### THE PROBLEM
Repeat the listing below exactly from the line with "Where should I" through its last line. Skip every picture.

=== EXERCISE INPUT ===

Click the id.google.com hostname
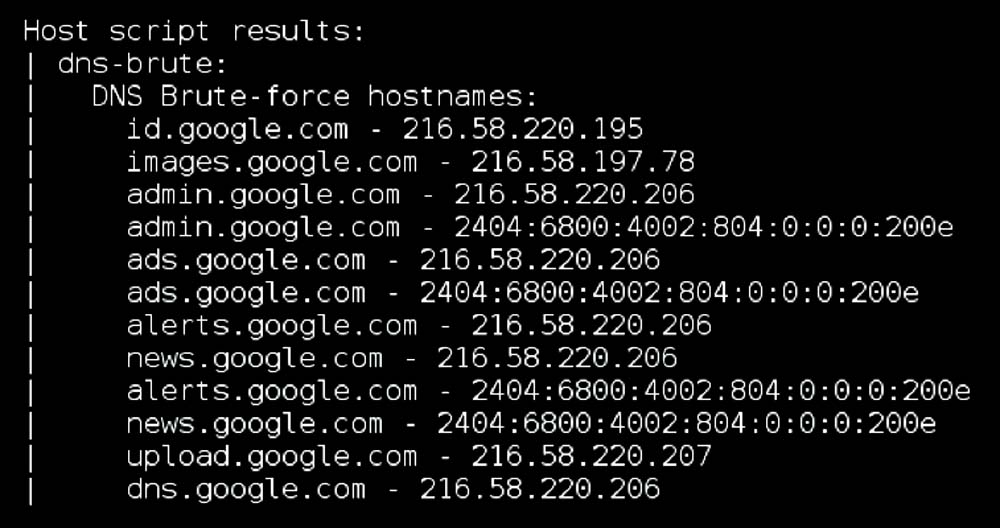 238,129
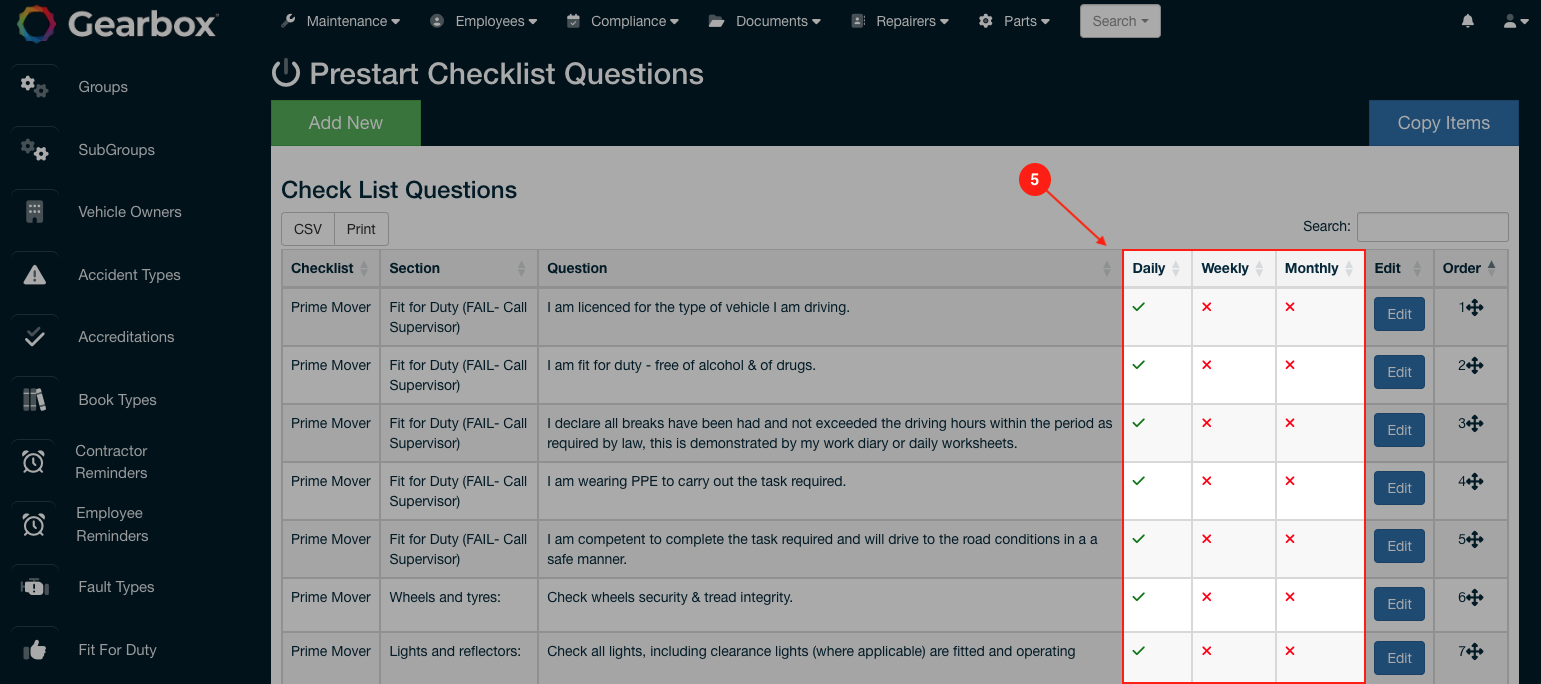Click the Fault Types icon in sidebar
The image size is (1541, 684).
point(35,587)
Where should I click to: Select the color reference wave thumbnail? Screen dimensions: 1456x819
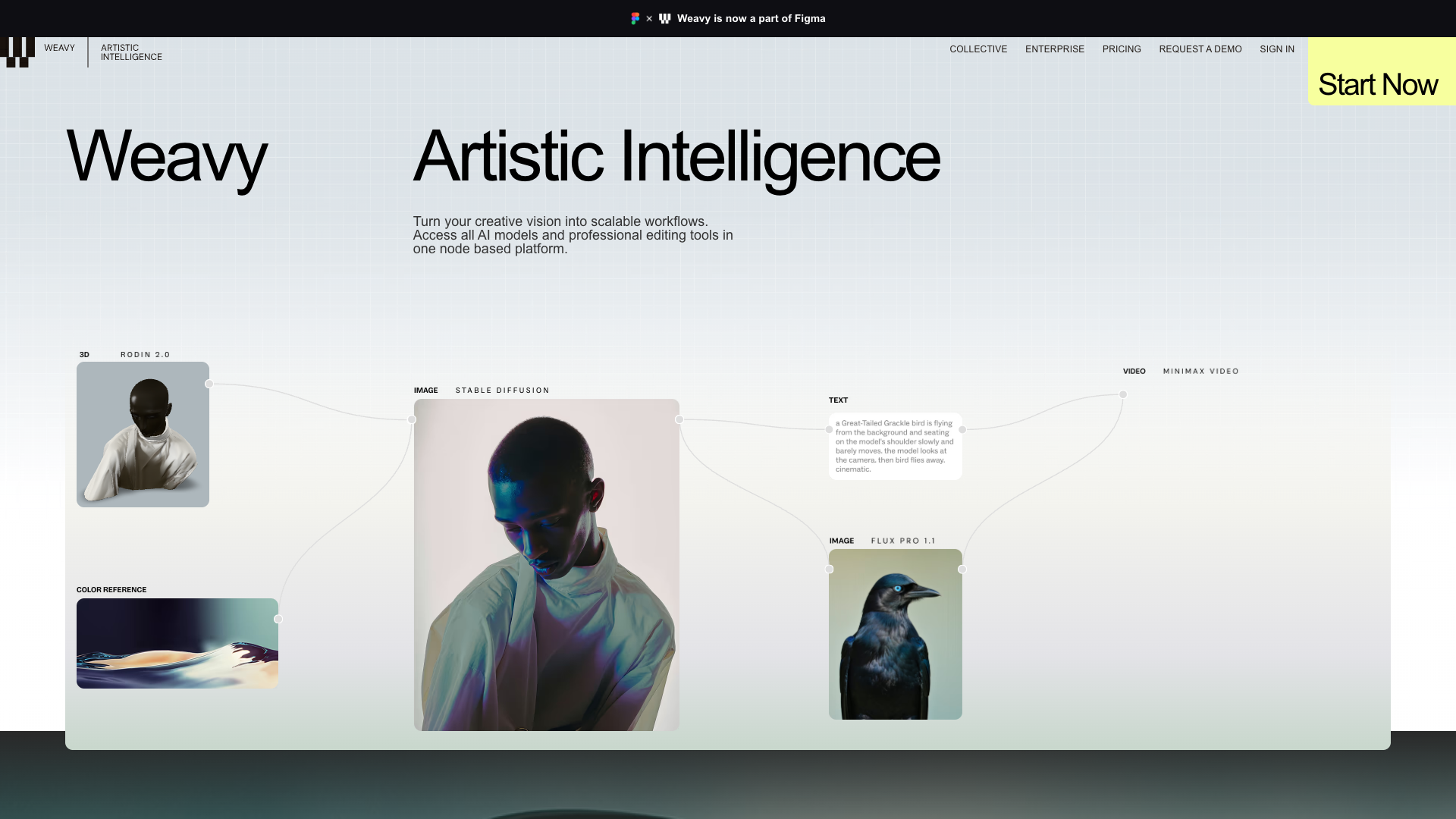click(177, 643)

===

### RESPONSE TO THIS EXERCISE
Where should I click to: Select the color reference wave thumbnail? Screen dimensions: 1456x819
click(177, 643)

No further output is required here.